In 1858, the church, which had been rebuilt several times by that time, was completely dismantled and, through the efforts of the merchant Polyakov, a new temple was built, which has survived to this day. Perhaps its architect was the famous N.I. Kozlovsky, who built the Church of All Who Sorrow Joy in Kalitniki - he certainly made the iconostasis of the new St. Nicholas Church.

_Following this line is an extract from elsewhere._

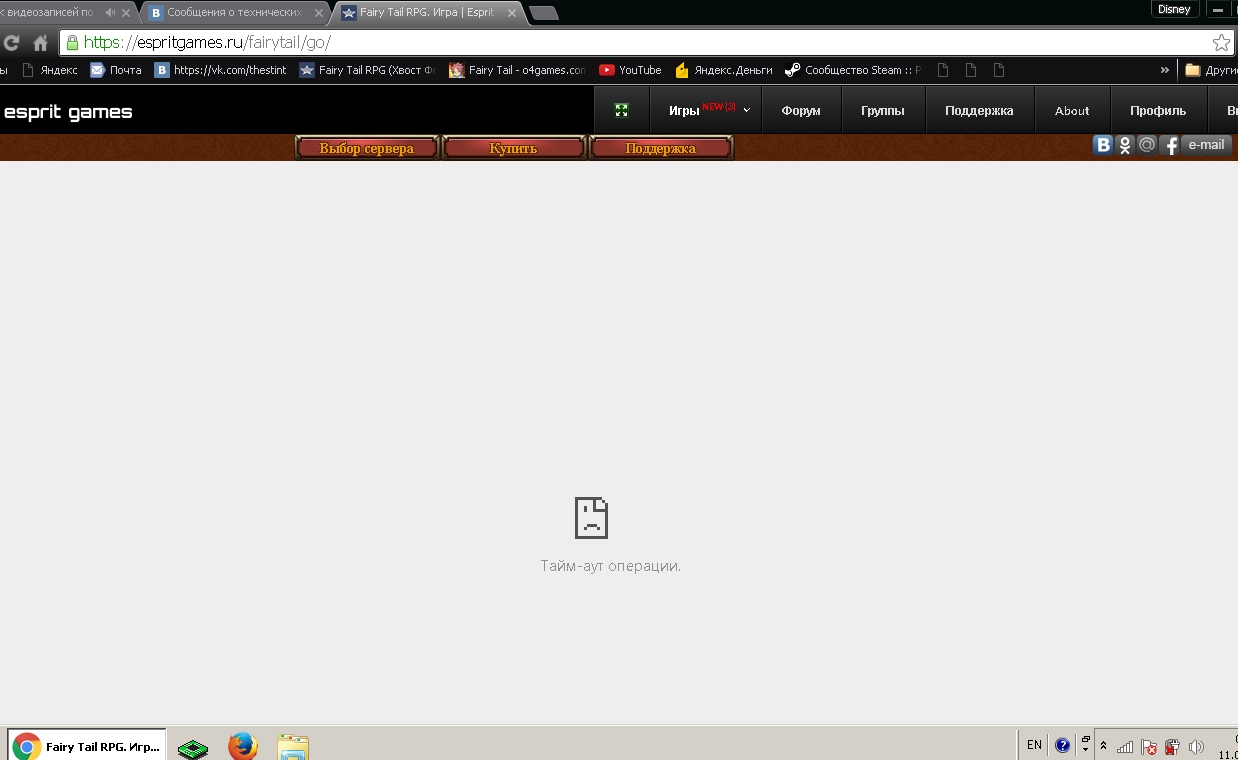Open the YouTube bookmark
This screenshot has width=1238, height=760.
pos(630,70)
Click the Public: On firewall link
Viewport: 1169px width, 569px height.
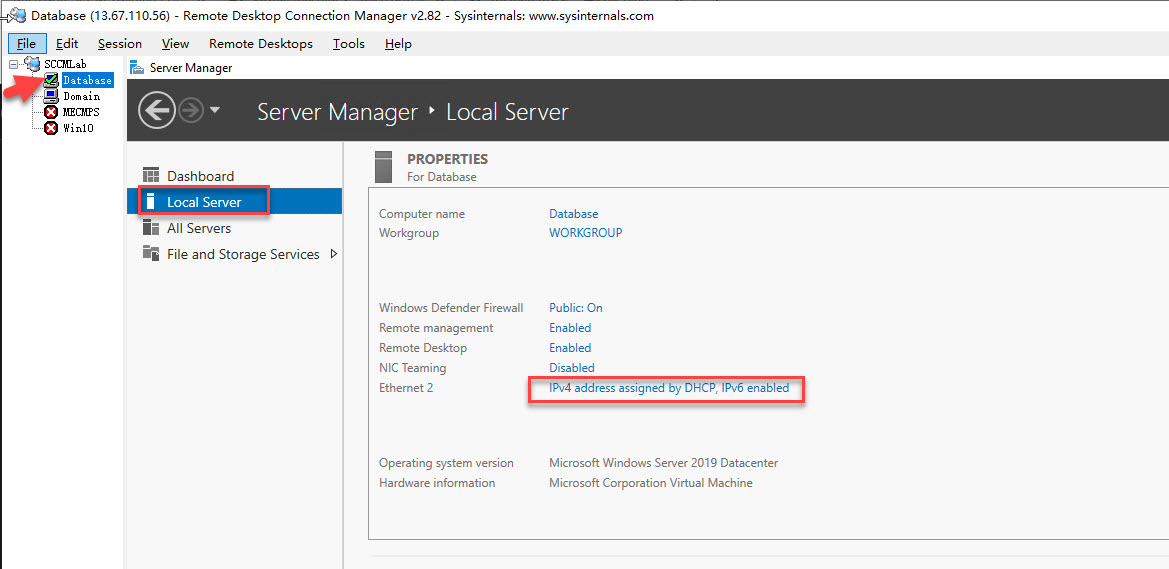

And the most interesting page in the history of St. Nicholas Church is connected with its “red” bells. From the old Moscow name of the church came a legend that its bells, astonishingly in Moscow, were painted red, but this is just a fiction: it would be absurd to cover the sacred bells with paint, especially since bells in Rus' were sometimes beautifully gilded. That's what they were called - gilded. And there were also royal bells - large bells, cast by the highest decree, or for the main churches, ringing on very important holidays. In the Kremlin, for example, there was another “Tsar Bell” weighing a thousand pounds, which was rarely struck, in the event of the death of the Tsar or Patriarch, slowly and spaced out, three times. It was cast already in the middle of the 16th century and was in a special wooden frame, and then it was cast with the addition of copper, called “Festive” and placed on the Assumption Belfry.

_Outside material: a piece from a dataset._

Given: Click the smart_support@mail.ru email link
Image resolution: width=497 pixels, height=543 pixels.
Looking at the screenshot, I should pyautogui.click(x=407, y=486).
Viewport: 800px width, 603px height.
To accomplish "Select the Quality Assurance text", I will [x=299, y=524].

In addition to the royal and gilded ones, there were also prisoners, exiles and bast bells. One of these bells was located in the St. Nicholas Church. Bells taken from the enemy in war as trophies were called captives. The exiles were disgraced or captive bells who were sent to the outskirts of the country: sometimes alone, and sometimes together with people who had fallen into disgrace or captivity. Thus, under Tsar Alexei Mikhailovich, many Poles and Lithuanians were exiled to remote Russian provinces, and along with them their captive bells. Bast bells were called disgraced bells, first broken by decree and then tied with bast (however, some believe that these were ordinary bells of a simpler finish.)

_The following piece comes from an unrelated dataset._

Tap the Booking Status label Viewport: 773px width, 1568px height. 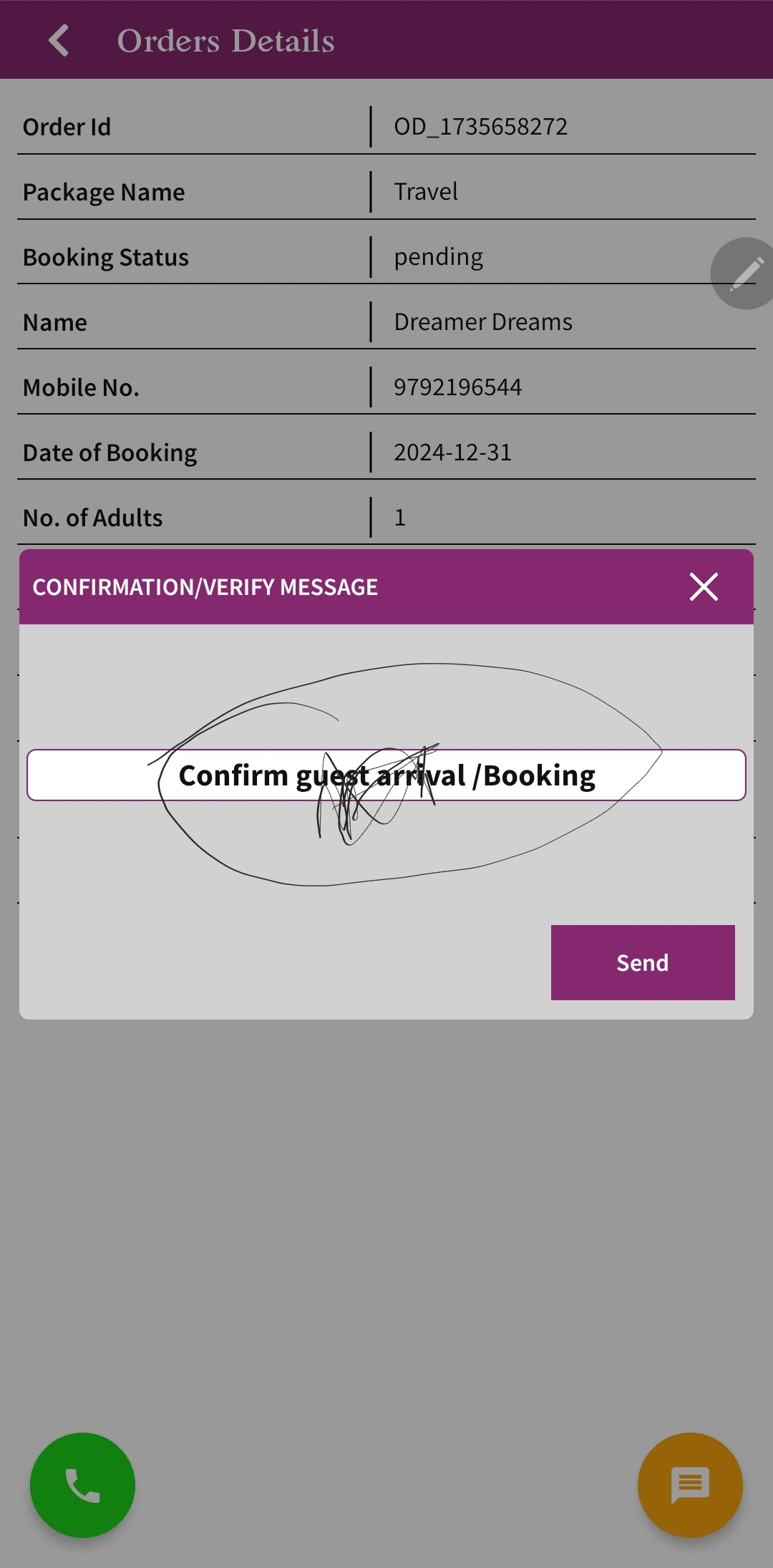(105, 258)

In the St. Nicholas Church, one captive bell was placed, taken under Tsar Alexei Mikhailovich during the war with Poland: cast in 1575, with the image of three lilies and with an ancient inscription in a foreign language: “All hope is for the bell from Shen in France” - this is how it was presented translation in the form of a working hypothesis by modern specialists. This captive bell was “lucky” - it was not sent to some distant exile, but remained in the capital city of Moscow, and even on the beautiful central church. After the closure of the St. Nicholas Church in 1927, it was transferred to a museum in the village of Kolomenskoye.
The ringing of bells in Rus' invariably accompanied all great celebrations and marked both joyful and sad events. The ringing of bells called the Orthodox people to church services, and it encouraged those who could not come to church to internal prayer. And according to the church charter, the ringing of bells during Holy Week was called red. Here, in the St. Nicholas Church, located close to the Kremlin, all the bells were matched “to the same tone, and the sound from them was pleasant,” wrote one of the distant contemporaries who heard its ringing. Therefore, this church was also called “at the good bell.”
At the end of 1922, the St. Nicholas Church was seized by some “Free Labor Church”, in 1925 it was slated for demolition, and two years later it was closed, but miraculously survived. At one time it even housed an electrical substation. The church was not under state protection, and it was only included in the list of objects proposed for this production.